### Text shown
Court of Appeals of Louisiana, First Circuit

June 2, 2017

STATE OF LOUISIANA
v.
HUY THE DAO

         On Appeal from the 19th Judicial District Court, Parish of East Baton Rouge, State of Louisiana Trial Court No. 08-13-0347, The Honorable Trudy M. White, Judge Presiding

          Hillar C. Moore, III District Attorney Allison Miller Rutzen Assistant District Attorney Baton Rouge, Louisiana Attorneys for Appellee, State of Louisiana

          Greg Gouner Baton Rouge, Louisiana Attorney for Appellant, Huy The Dao

          BEFORE: WELCH, CRAIN, AND HOLDRIDGE, JJ.

          CRAIN, J.

         The defendant, Huy The Dao, was convicted of indecent behavior with a juvenile, a responsive verdict to molestation of a juvenile, and sentenced to two years imprisonment at hard labor, which was suspended, with two years active, supervised probation. See La. R.S. 14:81; La. R.S. 14:81.2. The defendant now appeals arguing that the state failed to timely bring the case to trial and that his constitutional right to a speedy trial was violated. We affirm the conviction and sentence.

         DISCUSSION

         The defendant was convicted after a trial at which the victim testified that when he was sixteen years old, the defendant, who was his employer and godfather, touched his penis, performed oral sex on him, and attempted to engage in anal sex with him. The defendant does not challenge the sufficiency of the evidence supporting his conviction. Rather, he complains about the timeliness of his trial, contending that the trial court erred in denying his motion to quash or dismiss his case for lack of speedy trial and failure to prosecute.

         Generally, no trial shall be commenced in a non-capital felony case after two years from the date of the institution of prosecution, meaning the filing of an indictment, or the filing of an information, or affidavit, which is designed to serve as the basis of a trial. See La. Code Crim. Pro. arts. 578A(2) and 934(7). However, when a defendant files a motion to quash or other preliminary plea, that time period is suspended until the ruling of the court thereon; but, in no case shall the state have less than one year after the ruling to commence the trial. See La. Code Crim. Pro. art. 580A. A preliminary plea is any pleading or motion filed by the defense that has the effect of delaying trial, including properly filed motions to quash, motions to suppress, or motions for a continuance, as well as applications for discovery and bills of particulars. State v. Allen, 03-2815 (La. 4/23/04), 871 So.2d 1097, 1102. A motion for preliminary examination has the effect of delaying trial and is therefore also considered a preliminary plea. See State v. Harris, 11-253 (La.App. 5 Cir. 12/28/11), 83 So.3d 269, 283, writ denied, 12-0401 (La. 8/22/12), 97 So.3d 376.

### Data block

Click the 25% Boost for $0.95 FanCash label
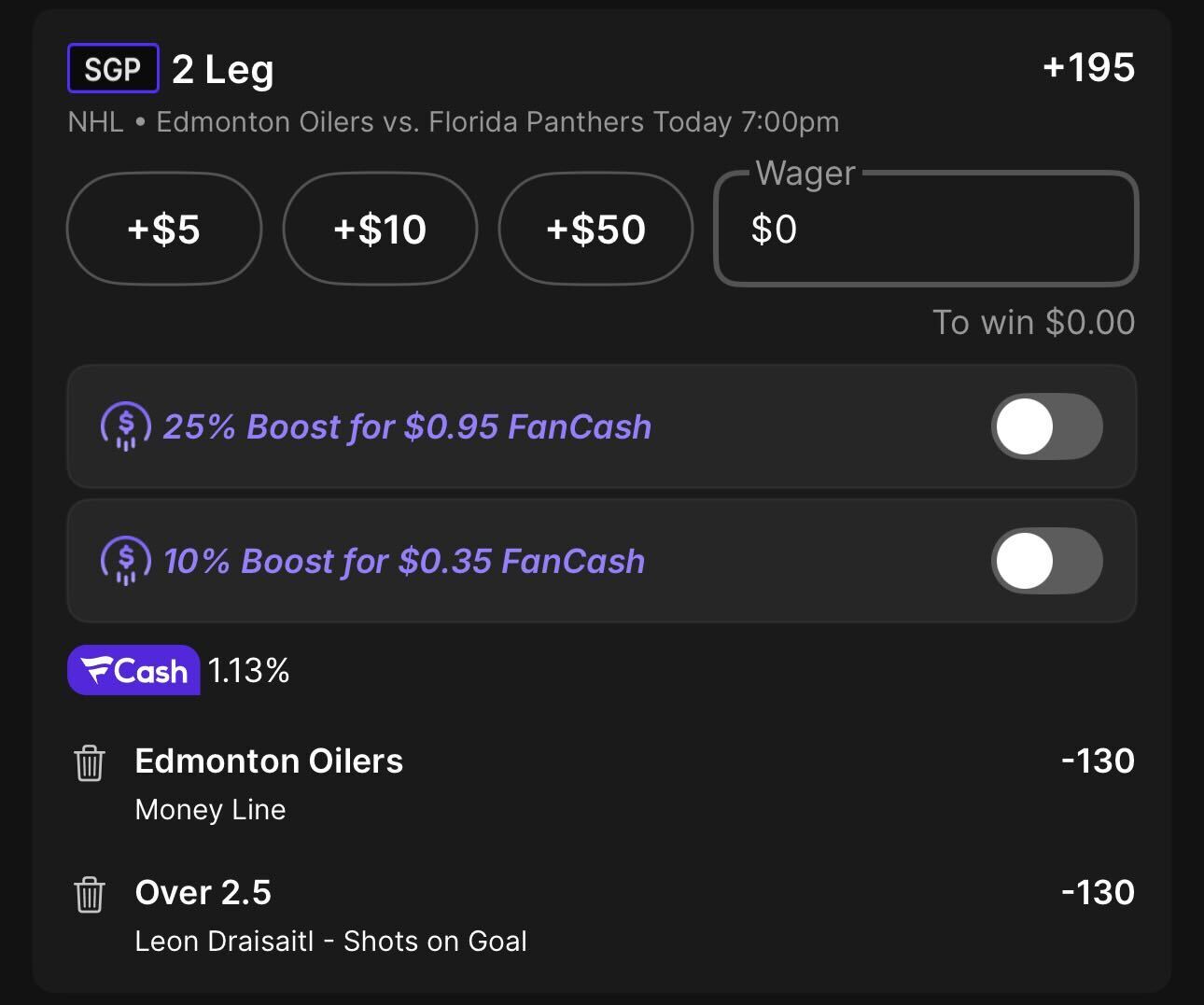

### Written instruction 1
Summarize the court opinion in two sentences.
### Written instruction 2
Carry on writing the court opinion from the point where it stops.

### Final result 1
Huy The Dao appeals his conviction for indecent behavior with a juvenile, a responsive verdict to molestation of a juvenile, arguing that the state failed to bring his case to trial in time and violated his constitutional right to a speedy trial, and the court affirms the conviction and sentence. The court explains that trial in a non-capital felony case generally must begin within two years of the institution of prosecution, but that a motion to quash or other preliminary plea, including a motion for preliminary examination, suspends that period until the court rules, after which the state has at least one year to commence trial.

### Final result 2
         In the instant case, the state filed a bill of information on August 7, 2013. On October 25, 2013, the defendant filed numerous pretrial motions, including a motion for preliminary examination. The two-year time period for commencement of trial was then suspended until April 22, 2014, the date the trial court held the preliminary examination hearing and found probable cause. See La. Code Crim. Pro. arts. 578A(2) and 580A. The state had the balance of the prescriptive period (as it was longer than the one-year minimum time period provided by Louisiana Code of Criminal Procedure article 580), approximately twenty-two months, to bring the case to trial. See State v. Fish, 05-1929 (La. 4/17/06), 926 So.2d 493, 494. Fourteen months later, on September 29, 2015, the defendant's jury trial was timely commenced. The trial court correctly denied the defendant's motion to quash.

         The defendant next asserts that his conviction and sentence should be set aside because his constitutional right to a speedy trial was violated. A defendant's right to a speedy trial is guaranteed by both the federal and state constitution. See U.S. Const, amends VI, XIV; La. Const, art. 1, § 16; see also Klopfer v. State of North Carolina, 386 U.S. 213, 222-23, 87 S.Ct. 988, 993, 18 L.Ed.2d 1 (1967); State v. Love, 00-3347 (La. 5/23/03), 847 So.2d 1198, 1209. Whether there has been a violation of a defendant's right to a speedy trial requires weighing the conduct of both the prosecutor and the defendant in light of the four factors set forth in Barker v. Wingo, 407 U.S. 514, 530, 92 S.Ct. 2182, 2192, 33 L.Ed.2d 101 (1972): (1) the length of the delay; (2) the reason for the delay; (3) the defendant's assertion of his right to a speedy trial; and (4) the prejudice to the defendant. See Love, 847 So.2d at 1210; State v. Bodley, 394 So.2d 584, 594 (La. 1981). None of these four factors are "either a necessary or sufficient condition to the finding of a deprivation of the right of speedy trial." Barker, 92 S.Ct. at 2193. Instead, they are related factors to be considered together "in a difficult and sensitive balancing process." Id.

         Until there is some delay that is presumptively prejudicial, it is not necessary to inquire into the remaining factors of the balancing test. See Barker, 92 S.Ct. at 2192; State v. Matthews, 13-0525 (La. 11/15/13), 129 So.3d 1217, 1218; Love, 847 So.2d at 1210. In this case, the delay between the institution of prosecution and the trial date was slightly under twenty-six months. The complained of delay between the preliminary exam and trial date is even shorter, measuring just over seventeen months. These delays are not presumptively prejudicial; therefore we are not required to consider the remaining factors.

         The defendant's ...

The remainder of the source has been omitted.